1. La demande intérieure à moyen terme

• Les évolutions récentes rappelées ci-dessus influencent fortement les projections à moyen terme. Les projections sont en effet toujours tributaires des évolutions en cours , qu'elles prolongent ou amplifient.
Celle qui est présentée ici affiche une augmentation de la demande intérieure de 2,6 % par an entre 1999 et 2004 (contre + 1,1 % par an entre 1991 et 1997).

La projection décrit ainsi une très nette inflexion de la tendance de la demande intérieure par rapport à la première moitié des années 90.

Ce résultat est certainement le fait des évolutions de départ favorables, qui " conditionnent " le cheminement à moyen terme. A ce titre, il ne doit pas être considéré une prévision.

Néanmoins, votre rapporteur considère qu'un " message " de la projection n'est certes pas que la reprise de la demande intérieure sera durable - chacun sait combien un choc, d'origine externe ou interne, sur l'économie française pourrait inverser les évolutions en cours -, mais qu'elle est solide .

• La solidité de la dynamique actuelle de la demande intérieure peut en effet être appréciée à la lumière des deux considérations suivantes :
- tout d'abord, l'accélération de la demande intérieure en projection n'est pas la contrepartie - au contraire de l'évolution de l'économie américaine depuis trois ans - d'une augmentation de l' endettement des agents privés (ménages et entreprises).

Ainsi, l'augmentation de la consommation des ménages de 1999 à 2004 (+ 2,5 % par an en moyenne, contre 1,5 % entre 1991 et 1998) est inférieure à celle de leur revenu (+ 2,6 % par an de 1999 à 2004).
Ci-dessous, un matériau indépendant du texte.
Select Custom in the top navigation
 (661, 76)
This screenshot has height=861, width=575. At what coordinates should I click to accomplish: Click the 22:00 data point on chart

Cela signifie que leur taux d'épargne augmenterait : de 15,9 % de leur revenu en 1999 à 16,5 % en 2004 et que la capacité de financement des ménages , exprimée en pourcentage du PIB, s'accroîtrait : de 5,5 % du PIB en 1999 à 5,8 % en 2004.

De même, les entreprises peuvent financer le redémarrage de l'investissement sans dégradation majeure de la situation financière .

Compte tenu par ailleurs de la réduction du besoin de financement des administrations publiques, la capacité de financement de la Nation (qui équivaut au solde de la balance des transactions courantes) augmenterait : de 2,7 % du PIB en 1999 à 3,6 % en 2004.

Il est donc possible d'imaginer des comportements en matière d'endettement des agents privés plus marqués que ceux que les experts de l'OFCE ont simulés en projection. Il en résulterait un dynamisme accru de la demande intérieure.

- Par ailleurs, la demande intérieure privée s'est plutôt caractérisée par une croissance faible depuis le début des années 90, en tout cas inférieure à ce que laissaient prévoir les déterminants habituels de la consommation et de l'investissement.

En particulier, la consommation est restée notablement inférieure à celle qu'aurait laissé attendre l'évolution de ses déterminants usuels, que sont l'évolution du pouvoir d'achat et l'inflation. Le " retard " de consommation était estimé à 4 % en 1998 47( * ) . Il peut s'expliquer, a posteriori , par des facteurs tels que l'augmentation du chômage (qui a encouragé l'épargne de précaution), la hausse des taux d'intérêt (qui a rendu l'épargne plus attractive) ou la dégradation des comptes publics (qui a peut-être conduit les ménages à anticiper une hausse des prélèvements fiscaux). Ces facteurs seraient susceptibles de s'atténuer sur le moyen terme.

Cependant, les auteurs de la projection n'ont pas cherché à simuler en projection un comblement de ce " déficit " de consommation et une baisse du taux d'épargne.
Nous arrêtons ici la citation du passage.